El primer cuarto de hora transcurrió sin ocasiones claras en ningún área. En el 62 fue el Levante el que avisó primero, con un cabezazo de Coke que rozó la escuadra. Idiakez decidió mover el banquillo a falta de solo 23 minutos. Lasure jugó sus primeros minutos del verano, Gual descansó tras su acelerado estreno. En la pizarra, todo siguió igual, con Soro metido en punta junto a Pombo, un par de pasos más adelante. Pombo, en el minuto 71, firmaría la primera y única opción de gol zaragocista en la segunda parte, con un quiebro al borde del área que culminó con una rosca que rozó el poste por fuera. Todo llegaba con cuentagotas en las áreas. Nada que ver con lo ocurrido antes del refrigerio. El partido fue mucho más feo en los segundos 45 minutos. Todo empezaba a oler a tanda de penaltis para saber el vencedor del trofeo.

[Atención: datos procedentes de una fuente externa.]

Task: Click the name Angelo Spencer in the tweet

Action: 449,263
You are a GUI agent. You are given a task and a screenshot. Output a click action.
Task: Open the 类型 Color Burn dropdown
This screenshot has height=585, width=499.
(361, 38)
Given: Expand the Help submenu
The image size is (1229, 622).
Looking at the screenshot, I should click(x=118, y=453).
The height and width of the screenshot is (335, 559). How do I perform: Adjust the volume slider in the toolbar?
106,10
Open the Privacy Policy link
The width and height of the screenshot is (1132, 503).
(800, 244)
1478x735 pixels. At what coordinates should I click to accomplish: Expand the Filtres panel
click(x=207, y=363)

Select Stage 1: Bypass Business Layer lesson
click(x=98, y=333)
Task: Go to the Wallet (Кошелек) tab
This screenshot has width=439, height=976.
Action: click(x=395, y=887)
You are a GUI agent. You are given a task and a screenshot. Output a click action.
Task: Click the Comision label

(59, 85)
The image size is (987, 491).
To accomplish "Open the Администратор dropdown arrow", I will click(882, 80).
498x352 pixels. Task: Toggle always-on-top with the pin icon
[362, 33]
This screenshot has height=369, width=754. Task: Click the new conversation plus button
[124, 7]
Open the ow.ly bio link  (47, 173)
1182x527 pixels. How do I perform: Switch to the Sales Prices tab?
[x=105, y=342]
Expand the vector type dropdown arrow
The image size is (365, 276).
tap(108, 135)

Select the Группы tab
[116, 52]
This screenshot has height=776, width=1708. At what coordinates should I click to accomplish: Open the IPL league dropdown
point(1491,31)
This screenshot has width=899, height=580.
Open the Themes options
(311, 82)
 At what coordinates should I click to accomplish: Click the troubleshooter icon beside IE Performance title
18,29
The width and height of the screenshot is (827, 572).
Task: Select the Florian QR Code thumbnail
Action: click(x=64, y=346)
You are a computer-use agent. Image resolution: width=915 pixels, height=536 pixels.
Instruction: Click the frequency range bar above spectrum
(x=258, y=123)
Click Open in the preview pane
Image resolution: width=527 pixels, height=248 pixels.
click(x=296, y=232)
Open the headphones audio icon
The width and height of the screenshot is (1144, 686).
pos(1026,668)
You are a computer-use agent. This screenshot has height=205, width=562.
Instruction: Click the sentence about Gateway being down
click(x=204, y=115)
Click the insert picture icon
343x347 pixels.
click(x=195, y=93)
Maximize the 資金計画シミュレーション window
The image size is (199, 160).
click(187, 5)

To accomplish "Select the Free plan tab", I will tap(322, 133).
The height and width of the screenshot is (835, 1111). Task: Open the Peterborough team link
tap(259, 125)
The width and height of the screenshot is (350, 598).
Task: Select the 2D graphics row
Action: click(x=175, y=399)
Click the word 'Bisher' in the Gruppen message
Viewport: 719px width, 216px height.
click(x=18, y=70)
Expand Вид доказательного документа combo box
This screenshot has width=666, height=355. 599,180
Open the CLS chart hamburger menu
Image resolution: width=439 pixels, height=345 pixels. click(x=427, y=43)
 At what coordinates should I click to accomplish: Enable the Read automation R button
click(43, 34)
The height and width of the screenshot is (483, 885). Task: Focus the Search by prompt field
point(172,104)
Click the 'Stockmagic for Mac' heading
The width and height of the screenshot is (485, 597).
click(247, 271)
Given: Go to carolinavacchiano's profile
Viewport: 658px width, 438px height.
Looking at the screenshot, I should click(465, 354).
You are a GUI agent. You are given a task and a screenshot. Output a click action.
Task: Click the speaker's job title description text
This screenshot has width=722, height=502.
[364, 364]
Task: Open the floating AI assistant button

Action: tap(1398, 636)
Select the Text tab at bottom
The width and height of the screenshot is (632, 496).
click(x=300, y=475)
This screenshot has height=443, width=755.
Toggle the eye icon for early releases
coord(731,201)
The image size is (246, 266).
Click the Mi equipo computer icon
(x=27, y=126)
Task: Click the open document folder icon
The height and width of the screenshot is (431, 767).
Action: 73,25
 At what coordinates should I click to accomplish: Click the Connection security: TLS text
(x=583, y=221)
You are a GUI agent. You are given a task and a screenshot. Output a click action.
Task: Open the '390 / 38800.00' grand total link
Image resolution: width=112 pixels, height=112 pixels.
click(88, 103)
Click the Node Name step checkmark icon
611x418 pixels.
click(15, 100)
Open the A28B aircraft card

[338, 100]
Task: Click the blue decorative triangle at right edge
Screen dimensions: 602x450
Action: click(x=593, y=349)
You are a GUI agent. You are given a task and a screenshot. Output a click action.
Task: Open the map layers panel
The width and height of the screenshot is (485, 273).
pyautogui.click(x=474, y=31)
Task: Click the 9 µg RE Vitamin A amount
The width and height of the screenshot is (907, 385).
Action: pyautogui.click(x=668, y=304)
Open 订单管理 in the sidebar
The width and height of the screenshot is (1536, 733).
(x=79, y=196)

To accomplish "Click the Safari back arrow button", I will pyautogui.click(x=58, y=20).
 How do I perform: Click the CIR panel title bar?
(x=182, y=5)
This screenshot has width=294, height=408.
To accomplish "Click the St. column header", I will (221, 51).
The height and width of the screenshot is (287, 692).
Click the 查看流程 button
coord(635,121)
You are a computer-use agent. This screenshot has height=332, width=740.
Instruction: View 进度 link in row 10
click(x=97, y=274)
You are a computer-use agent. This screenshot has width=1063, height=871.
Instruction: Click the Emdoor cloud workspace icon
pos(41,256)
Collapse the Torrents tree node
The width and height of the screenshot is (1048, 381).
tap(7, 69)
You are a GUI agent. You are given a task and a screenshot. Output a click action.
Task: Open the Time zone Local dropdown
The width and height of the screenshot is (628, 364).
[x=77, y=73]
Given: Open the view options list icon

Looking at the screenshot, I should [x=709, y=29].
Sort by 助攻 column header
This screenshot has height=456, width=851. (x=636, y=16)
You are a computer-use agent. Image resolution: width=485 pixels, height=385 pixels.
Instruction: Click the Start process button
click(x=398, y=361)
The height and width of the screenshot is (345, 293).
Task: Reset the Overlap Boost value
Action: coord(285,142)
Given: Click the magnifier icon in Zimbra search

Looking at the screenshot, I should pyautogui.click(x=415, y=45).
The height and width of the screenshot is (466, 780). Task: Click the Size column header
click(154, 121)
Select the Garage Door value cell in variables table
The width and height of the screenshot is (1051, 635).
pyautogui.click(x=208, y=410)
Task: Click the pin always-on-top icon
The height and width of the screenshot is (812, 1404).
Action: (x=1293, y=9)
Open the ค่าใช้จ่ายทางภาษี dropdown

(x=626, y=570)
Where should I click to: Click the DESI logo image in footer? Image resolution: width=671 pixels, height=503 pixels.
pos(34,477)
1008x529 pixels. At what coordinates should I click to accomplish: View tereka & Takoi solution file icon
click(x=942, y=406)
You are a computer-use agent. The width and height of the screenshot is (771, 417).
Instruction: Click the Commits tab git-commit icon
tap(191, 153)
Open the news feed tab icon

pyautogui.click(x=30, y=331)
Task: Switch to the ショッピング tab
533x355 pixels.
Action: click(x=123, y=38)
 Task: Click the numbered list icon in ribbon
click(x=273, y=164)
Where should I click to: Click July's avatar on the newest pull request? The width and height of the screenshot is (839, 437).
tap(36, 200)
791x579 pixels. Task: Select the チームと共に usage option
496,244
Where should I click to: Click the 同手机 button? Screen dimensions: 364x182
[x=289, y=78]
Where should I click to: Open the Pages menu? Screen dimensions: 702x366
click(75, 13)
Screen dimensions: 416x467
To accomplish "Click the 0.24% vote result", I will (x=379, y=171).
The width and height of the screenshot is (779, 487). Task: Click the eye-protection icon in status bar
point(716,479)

Cuando restaban 13 minutos, debutaron Medina, Aguirre y, en cierto modo, Pep Biel en La Romareda. Eran cambios de oxígeno para los agotados Pombo, Soro y Verdasca. El pivote central pasó a desempeñarlo Ros… pero solo 3 minutos, pues enseguida entró en juego Torras por él. Y los dos puntas fueron los citados Medina y Aguirre, al que le anularon un gol por fuera de juego claro nada más romper a sudar. Eso sí, había resuelto maravillosamente en mano a mano ante el portero. El choque acabó alborotado por tanta sustitución a discreción. Solo Perone completó el partido. Y, en medio de cierto sopor final, se llegó a los lanzamientos desde los once metros, como estaba cantado hacía largo rato. Ahí, fue más certero el Levante. 

Ficha Técnica

Real Zaragoza: Cristian Álvarez; Benito (Delmás, 85), Perone, Álex Muñoz (Grippo, 67), Clemente (Lasure, 67); Verdasca (Aguirre, 77), Javi Ros (Torras, 80), Igbekeme (Nieto, 85), Soro (Pep Biel, 77); Pombo (Medina, 77) y Marc Gual (Buff, 67).

Levante UD: Aitor Fernández; Coke, Chema Rodríguez, Postigo (Róber Pier, 46), Toño García; Prcic (Manzanara, 53), Campaña (Doukouré, 82); Simón (Bardhi, 46), Morales (Rubén García, 53), Rochina (Jason, 43); y Raphael Dwamena (Roger, 46).

Árbitro: Ocón Arráiz (Comité Riojano). Amonestó a Chema Rodríguez (39).

Goles: 0-1, min. 15: Rochina. 1-1, min. 33: Pombo.

Incidencias: 48º Edición del Trofeo Ciudad de Zaragoza-Memorial Carlos Lapetra. Noche calurosa en Zaragoza, con 32 grados. El césped de La Romareda, algo seco e irregular. En las gradas, alrededor de 5.000 espectadores. Se guardó un minuto de silencio por el fallecimiento hace un mes de Pepín, jugador zaragocista del equipo campeón de Los Magníficos.

Tanda de penaltis: Coke, gol (0-1). Pep Biel, gol (1-1). Bardhi, gol (1-2). Perone, falla (1-2). Jason, gol (1-3). Delmás, gol (2-3), Roger, gol (2-4). Medina, falla (2-4).